=== Assignment ===
What do the lines say, reproduced word for word, from the first of the entries below through the line bearing "Task: Click the Backlog icon in sidebar"?

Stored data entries
=====
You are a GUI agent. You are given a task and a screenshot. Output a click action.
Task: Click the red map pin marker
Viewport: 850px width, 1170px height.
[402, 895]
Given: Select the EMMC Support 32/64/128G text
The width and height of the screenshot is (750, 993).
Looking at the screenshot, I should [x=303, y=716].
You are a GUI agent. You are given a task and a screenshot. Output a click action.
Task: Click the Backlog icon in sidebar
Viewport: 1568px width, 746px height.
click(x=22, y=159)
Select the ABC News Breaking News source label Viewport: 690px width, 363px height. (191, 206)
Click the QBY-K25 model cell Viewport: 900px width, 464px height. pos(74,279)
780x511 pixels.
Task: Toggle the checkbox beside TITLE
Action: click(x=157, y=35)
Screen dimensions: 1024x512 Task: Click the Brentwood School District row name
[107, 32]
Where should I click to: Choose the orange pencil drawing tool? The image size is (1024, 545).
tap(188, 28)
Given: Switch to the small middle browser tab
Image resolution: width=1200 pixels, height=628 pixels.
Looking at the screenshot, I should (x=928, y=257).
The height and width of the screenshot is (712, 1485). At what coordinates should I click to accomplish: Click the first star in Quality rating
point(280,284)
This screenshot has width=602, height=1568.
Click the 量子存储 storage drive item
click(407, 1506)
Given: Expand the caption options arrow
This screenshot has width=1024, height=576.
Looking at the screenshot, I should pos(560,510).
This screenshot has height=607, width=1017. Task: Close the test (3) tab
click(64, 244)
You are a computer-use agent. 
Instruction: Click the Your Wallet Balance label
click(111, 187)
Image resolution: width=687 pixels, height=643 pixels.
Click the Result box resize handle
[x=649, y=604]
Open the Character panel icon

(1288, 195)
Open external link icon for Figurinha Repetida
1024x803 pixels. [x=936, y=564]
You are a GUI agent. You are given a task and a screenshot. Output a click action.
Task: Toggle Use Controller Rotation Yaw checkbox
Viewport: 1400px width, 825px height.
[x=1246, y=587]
=====
=== Answer for this exercise ===
You are a GUI agent. You are given a task and a screenshot. Output a click action.
Task: Click the red map pin marker
Viewport: 850px width, 1170px height.
[402, 895]
Given: Select the EMMC Support 32/64/128G text
The width and height of the screenshot is (750, 993).
Looking at the screenshot, I should [x=303, y=716].
You are a GUI agent. You are given a task and a screenshot. Output a click action.
Task: Click the Backlog icon in sidebar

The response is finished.